Margaret Mitchell’s Civil War epic, which was adapted into a classic Hollywood film, has been deemed “problematic” in a cautionary note at the front of a new edition.
The trigger warning tells would-be readers that Gone with the Wind contains “racist” elements that could be “hurtful or indeed harmful”.
The 1936 novel takes place before and during the American Civil War, in which the slave-owning South fought against Lincoln’s abolitionist North.
It follows the daughter of a plantation owner, Scarlett O’Hara, whose comfortable slave-owning way of life is threatened by the triumphant North’s invasion. It also charts her romance with Captain Rhett Butler.
The note in the latest Pan Macmillan version further warns that the novel has not been rewritten to remove offensive passages, unlike recently reissued Agatha Christie and Ian Fleming works, but makes clear that publishers retaining the original text does not “constitute an endorsement” of the book.
It adds that a white writer was specifically commissioned to write an essay for the new edition explaining Gone with the Wind’s “white supremacist” elements, to avoid inflicting “emotional labour” on someone from a minority background.
The warning in the opening page of the new 2022 edition states: “Gone with the Wind is a novel which includes problematic elements including the romanticisation of a shocking era in our history and the horrors of slavery.
“The novel includes the representation of unacceptable practices, racist and stereotypical depictions and troubling themes, characterisation, language and imagery.

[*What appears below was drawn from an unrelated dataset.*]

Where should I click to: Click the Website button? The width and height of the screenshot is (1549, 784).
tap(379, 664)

“The text of this book remains true to the original in every way and is reflective of the language and period in which it was originally written.
“We want to alert readers that there may be hurtful or indeed harmful phrases and terminology that were prevalent at the time this novel was written and which are true to the context of the historical setting of this novel.

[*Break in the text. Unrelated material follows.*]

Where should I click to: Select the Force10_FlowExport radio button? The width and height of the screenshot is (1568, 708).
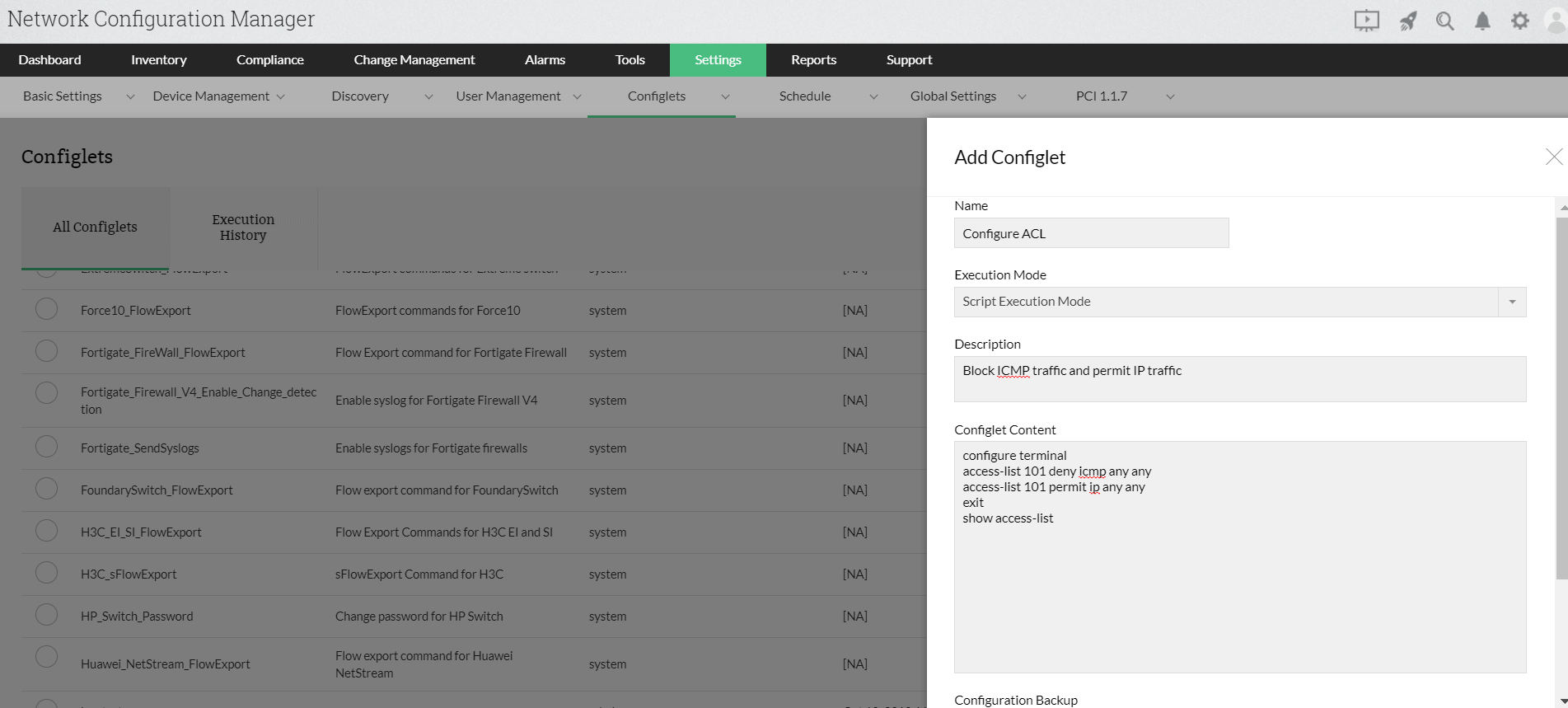point(47,309)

“Pan Macmillan believes changing the text to reflect today’s world would undermine the authenticity of the original, so has chosen to leave the text in its entirety.
“This does not, however, constitute an endorsement of the characterisation, content or language used.”
The note precedes an essay penned by The Other Boleyn Girl author Philippa Gregory, like Mitchell a historical novelist, which the publisher explained was written by her because “we believed it was important that no author from a minority background should be asked to undertake the emotional labour of being responsible for educating the majority”.
This essay argues that Mitchell intended her novel to support the romantic Lost Cause view of a Confederacy that was fighting for freedom, and that the work “effectively promoted the racist planter view of the history of the South”.
Gregory writes that the problem of the novel is that “it tells us, unequivocally, that African people are not of the same species a white people”, adding “This is the lie that spoils the novel”.
She further argues Gone with the Wind “defends racism” and “glamorises and preaches white supremacy”, while also writing that Mitchell herself undermines this aspect of the work.
The decision by Pan Macmillan to add an explanatory essay and warning to the new edition of the novel follows a previous decision by broadcaster HBO to use a trigger warning for the 1939 film adaptation, starring Vivien Leigh and Clark Gable.
It also follows recent edits made to the James Bond novels of Fleming and the Poirot and Miss Marple mysteries of Christie. These books had various passages and racial references removed.
Ian Fleming Publications, which owns the copyright to the Bond books, also devised a disclaimer for new editions which states: “This book was written at a time when terms and attitudes which might be considered offensive by modern readers were commonplace.
“A number of updates have been made in this edition, while keeping as close as possible to the original text and the period in which it is set.”
Pan Macmillan has been contacted for comment.